God’s Temple today is not a physical building. He does not dwell in a house made with hands. The Apostle Paul explains the new dwelling place of God best in 1 Corinthians 3:16-17* and in 1 Corinthians 6:19-20. In both passages, Paul says as a Christian, our body is the dwelling place of God. We are the Temple of God and His Spirit dwells in us. This knowledge begs the question, “How can we be guilty of defiling the Temple of God?”
How can we be guilty of defiling the Temple of God?
Some of the answer we discussed in class were:
- Allowing sin to rule our lives.
- Using our body for our own purposes and not the purpose of God.
- Abusing our bodies with chemicals (alcohol, drugs, tobacco, gluttony. etc.)

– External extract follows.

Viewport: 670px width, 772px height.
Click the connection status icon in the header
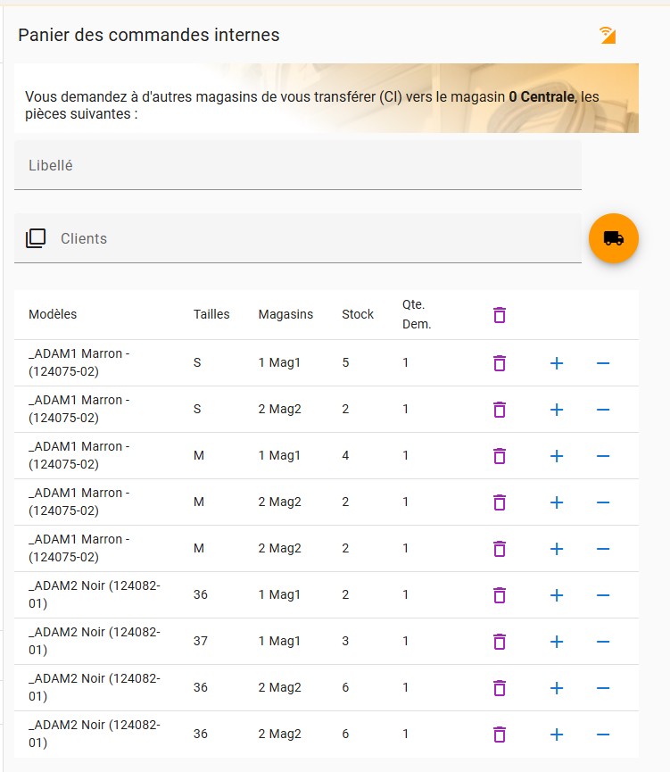point(608,35)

- Worshipping the temple over the God of the temple. (Focusing on our outward beauty and physical fitness to the neglect of our spiritual fitness and beauty).
What would you add?
– Scott
* One reader pointed out, correctly I might add, that the temple reference in 1 Corinthians 3:16-17 is more about the community of believers than the individual. Thanks, Darryl for the correction. That being the case there is another discussion to have, “How can we be guilty of defiling the Temple of God?”

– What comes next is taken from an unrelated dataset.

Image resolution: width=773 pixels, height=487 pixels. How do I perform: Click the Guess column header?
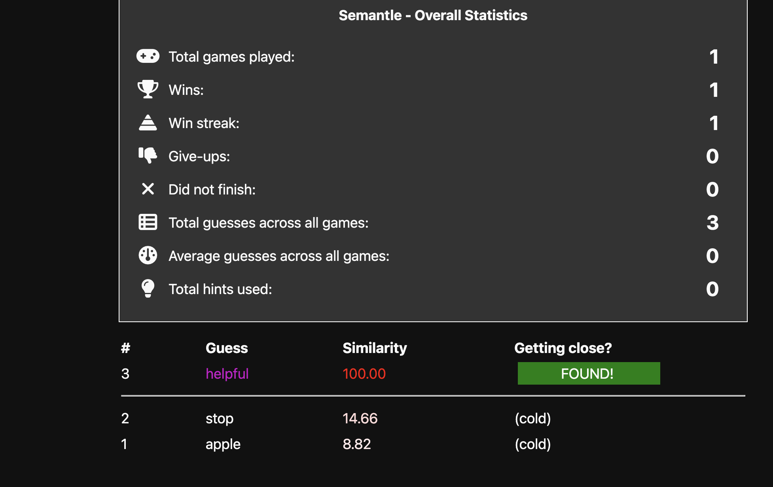click(227, 348)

- By not living in the world (in the court of the Gentiles) in a way that glorifies God.
- By worshipping the building over the Church that assembles there.
- By glorifying our activities, achievements, understanding, methodologies, exclusivity or inclusivity over the God of the Temple.
Again, what would you add?
Great post, as always, brother. One small correction, the citation for the cleansing of the temple is Mt 21:12-13 (you have it linked correctly, but typo in the text).
Thanks for the catch. Fat finger syndrome strikes again!
We must, or technically required, to keep both of the temples clean and presentably to God. Great reminder Scott.